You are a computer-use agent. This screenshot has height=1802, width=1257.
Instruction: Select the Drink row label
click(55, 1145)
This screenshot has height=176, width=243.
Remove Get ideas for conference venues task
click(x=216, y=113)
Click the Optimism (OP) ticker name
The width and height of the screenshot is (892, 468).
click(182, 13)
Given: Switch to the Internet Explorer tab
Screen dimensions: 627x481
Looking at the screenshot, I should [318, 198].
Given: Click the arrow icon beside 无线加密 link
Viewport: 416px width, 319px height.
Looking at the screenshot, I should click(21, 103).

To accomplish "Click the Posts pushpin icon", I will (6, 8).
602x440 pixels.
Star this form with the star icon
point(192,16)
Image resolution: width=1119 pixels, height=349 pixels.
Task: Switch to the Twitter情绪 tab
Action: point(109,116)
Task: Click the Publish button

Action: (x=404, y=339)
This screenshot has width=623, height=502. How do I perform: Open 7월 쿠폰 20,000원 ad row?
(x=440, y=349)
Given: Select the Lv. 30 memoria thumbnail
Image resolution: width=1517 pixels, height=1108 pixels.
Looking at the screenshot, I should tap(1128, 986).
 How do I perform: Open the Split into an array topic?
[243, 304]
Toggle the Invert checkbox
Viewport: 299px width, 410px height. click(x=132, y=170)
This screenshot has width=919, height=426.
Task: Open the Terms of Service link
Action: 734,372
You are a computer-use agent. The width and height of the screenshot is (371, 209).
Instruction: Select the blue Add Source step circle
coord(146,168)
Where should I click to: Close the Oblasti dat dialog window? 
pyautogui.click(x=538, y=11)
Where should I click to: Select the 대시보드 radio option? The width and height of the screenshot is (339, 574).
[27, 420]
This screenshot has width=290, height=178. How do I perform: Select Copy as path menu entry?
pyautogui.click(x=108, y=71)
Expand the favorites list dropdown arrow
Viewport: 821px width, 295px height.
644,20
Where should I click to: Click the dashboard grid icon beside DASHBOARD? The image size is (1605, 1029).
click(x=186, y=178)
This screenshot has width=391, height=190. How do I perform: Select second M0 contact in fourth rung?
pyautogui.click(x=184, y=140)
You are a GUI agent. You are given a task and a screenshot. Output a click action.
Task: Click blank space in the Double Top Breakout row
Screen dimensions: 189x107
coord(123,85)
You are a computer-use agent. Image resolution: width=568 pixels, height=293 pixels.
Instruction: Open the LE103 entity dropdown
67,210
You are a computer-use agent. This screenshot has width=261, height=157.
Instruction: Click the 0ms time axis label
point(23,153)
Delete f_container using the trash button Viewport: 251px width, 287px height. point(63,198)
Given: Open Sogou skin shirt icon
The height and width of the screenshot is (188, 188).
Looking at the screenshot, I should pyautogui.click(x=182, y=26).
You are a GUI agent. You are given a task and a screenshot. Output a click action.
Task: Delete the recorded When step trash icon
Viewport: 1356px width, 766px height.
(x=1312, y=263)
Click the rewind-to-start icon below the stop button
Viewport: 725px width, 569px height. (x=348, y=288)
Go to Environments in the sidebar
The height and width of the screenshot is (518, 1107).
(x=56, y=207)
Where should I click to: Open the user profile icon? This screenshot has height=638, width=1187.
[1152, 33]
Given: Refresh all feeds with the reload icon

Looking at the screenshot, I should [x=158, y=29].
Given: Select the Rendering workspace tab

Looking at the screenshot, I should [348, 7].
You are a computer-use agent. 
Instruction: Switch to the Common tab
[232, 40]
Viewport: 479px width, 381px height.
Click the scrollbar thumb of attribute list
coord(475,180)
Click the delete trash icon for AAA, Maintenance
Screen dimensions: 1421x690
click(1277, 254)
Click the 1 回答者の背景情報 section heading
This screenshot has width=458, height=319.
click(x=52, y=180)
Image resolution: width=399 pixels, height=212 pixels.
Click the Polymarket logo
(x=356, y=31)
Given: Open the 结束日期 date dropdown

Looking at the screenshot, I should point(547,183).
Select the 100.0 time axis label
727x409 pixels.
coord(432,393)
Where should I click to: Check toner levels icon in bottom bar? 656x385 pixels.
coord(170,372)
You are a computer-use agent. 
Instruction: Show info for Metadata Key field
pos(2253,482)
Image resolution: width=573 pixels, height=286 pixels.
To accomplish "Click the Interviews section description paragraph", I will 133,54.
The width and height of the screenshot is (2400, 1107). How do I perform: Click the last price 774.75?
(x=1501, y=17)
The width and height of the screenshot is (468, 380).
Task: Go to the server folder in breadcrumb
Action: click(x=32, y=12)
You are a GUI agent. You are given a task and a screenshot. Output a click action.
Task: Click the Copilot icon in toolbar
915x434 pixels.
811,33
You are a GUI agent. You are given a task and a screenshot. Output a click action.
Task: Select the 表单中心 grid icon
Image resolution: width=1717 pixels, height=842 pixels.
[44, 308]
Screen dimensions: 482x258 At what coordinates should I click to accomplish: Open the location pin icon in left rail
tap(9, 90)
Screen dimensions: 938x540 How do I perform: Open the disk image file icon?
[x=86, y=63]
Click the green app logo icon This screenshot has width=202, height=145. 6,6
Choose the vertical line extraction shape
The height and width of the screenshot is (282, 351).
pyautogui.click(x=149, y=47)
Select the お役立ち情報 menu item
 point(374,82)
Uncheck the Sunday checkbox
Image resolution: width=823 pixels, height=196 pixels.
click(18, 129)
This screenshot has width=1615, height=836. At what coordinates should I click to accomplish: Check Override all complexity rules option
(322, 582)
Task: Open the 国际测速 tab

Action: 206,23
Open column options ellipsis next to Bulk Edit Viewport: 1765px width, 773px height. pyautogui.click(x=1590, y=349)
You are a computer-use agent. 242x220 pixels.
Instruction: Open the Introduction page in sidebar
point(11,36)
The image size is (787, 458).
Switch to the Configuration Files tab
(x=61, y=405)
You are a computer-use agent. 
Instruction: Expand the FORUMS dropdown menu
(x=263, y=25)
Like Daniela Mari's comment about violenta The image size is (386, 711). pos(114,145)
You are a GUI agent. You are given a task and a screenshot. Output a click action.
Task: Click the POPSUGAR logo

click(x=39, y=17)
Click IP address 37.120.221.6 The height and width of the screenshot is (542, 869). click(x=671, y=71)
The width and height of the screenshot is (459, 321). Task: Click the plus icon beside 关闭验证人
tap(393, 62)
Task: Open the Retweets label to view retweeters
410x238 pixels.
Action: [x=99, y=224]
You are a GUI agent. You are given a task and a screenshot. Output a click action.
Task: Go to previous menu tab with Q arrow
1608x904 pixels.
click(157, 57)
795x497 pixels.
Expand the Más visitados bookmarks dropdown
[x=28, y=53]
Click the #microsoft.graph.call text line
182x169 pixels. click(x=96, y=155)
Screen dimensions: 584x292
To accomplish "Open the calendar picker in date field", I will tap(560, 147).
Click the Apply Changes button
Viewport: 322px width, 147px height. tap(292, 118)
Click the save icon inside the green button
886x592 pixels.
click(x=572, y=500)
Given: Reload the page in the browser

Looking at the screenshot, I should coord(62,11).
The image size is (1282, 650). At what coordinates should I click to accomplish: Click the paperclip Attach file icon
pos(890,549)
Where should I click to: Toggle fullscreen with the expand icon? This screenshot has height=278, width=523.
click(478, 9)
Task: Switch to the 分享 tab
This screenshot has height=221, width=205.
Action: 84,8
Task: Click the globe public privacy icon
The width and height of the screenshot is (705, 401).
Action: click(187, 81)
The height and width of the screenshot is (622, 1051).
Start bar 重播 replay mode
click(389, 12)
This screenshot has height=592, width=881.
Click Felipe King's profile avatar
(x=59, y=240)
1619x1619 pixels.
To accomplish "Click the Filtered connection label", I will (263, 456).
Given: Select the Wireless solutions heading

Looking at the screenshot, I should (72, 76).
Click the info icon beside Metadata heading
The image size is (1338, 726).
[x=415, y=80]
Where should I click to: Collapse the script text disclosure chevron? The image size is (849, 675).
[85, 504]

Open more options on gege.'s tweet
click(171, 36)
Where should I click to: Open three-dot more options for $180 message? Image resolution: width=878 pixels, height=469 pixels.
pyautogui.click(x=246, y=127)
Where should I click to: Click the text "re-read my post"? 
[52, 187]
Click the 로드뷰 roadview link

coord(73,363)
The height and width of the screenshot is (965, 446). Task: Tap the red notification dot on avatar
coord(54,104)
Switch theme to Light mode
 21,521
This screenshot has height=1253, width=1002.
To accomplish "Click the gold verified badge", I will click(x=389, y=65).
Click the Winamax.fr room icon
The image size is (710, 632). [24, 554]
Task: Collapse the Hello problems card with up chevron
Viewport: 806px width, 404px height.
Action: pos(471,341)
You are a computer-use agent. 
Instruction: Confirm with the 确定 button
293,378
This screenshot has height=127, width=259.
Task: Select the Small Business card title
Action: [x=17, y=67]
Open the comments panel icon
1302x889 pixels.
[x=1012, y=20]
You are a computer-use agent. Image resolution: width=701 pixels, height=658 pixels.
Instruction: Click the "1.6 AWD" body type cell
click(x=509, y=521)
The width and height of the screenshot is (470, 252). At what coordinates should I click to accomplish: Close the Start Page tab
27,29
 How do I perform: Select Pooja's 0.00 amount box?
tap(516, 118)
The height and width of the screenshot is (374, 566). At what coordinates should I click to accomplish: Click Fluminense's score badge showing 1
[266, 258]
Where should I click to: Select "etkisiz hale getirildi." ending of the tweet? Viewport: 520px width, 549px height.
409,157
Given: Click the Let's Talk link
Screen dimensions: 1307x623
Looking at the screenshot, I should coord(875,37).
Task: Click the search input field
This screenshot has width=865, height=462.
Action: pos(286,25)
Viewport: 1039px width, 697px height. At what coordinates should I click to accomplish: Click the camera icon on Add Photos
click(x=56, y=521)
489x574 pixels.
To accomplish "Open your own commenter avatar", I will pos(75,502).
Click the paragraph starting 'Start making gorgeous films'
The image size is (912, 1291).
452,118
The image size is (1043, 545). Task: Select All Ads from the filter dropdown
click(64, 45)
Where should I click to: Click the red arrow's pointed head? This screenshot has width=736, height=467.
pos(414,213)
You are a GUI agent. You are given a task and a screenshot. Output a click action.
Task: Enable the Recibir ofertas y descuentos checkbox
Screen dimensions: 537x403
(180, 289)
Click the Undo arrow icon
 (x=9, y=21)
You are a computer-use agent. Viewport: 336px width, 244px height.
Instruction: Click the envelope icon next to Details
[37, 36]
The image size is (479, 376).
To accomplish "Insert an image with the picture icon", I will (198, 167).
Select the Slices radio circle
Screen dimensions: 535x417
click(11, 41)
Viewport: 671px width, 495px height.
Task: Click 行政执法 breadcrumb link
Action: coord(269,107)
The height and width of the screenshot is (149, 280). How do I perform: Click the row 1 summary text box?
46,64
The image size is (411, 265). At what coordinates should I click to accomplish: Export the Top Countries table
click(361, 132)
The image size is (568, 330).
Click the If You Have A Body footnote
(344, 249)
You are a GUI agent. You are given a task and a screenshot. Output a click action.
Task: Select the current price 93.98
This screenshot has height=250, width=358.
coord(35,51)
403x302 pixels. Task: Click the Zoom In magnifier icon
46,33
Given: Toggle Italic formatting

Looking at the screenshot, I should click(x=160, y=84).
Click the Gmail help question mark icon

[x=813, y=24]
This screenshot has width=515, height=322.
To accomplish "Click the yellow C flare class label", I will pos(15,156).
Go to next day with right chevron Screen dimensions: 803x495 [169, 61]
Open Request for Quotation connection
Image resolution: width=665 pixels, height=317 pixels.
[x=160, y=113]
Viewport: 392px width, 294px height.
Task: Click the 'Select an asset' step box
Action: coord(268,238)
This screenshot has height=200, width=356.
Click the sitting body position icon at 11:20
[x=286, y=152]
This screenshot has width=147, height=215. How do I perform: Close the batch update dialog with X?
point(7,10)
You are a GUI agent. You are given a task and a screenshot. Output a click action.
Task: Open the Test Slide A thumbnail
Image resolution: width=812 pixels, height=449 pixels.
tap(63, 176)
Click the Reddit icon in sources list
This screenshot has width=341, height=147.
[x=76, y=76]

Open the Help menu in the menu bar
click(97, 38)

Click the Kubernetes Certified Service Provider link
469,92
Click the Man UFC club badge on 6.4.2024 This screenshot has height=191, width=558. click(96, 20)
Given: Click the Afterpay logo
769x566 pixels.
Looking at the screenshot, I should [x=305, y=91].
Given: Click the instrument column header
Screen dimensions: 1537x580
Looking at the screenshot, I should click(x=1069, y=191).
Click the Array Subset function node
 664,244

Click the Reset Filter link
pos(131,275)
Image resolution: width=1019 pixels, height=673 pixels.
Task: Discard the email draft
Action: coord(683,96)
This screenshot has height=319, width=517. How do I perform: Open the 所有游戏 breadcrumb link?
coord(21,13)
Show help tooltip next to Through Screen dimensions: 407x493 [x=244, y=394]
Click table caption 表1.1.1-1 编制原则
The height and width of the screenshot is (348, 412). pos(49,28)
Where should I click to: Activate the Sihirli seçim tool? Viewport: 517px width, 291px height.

======

Instructions to follow -> From the listing above, return each line with the word "connection".

Your solution ->
To accomplish "Click the Filtered connection label", I will (263, 456).
Open Request for Quotation connection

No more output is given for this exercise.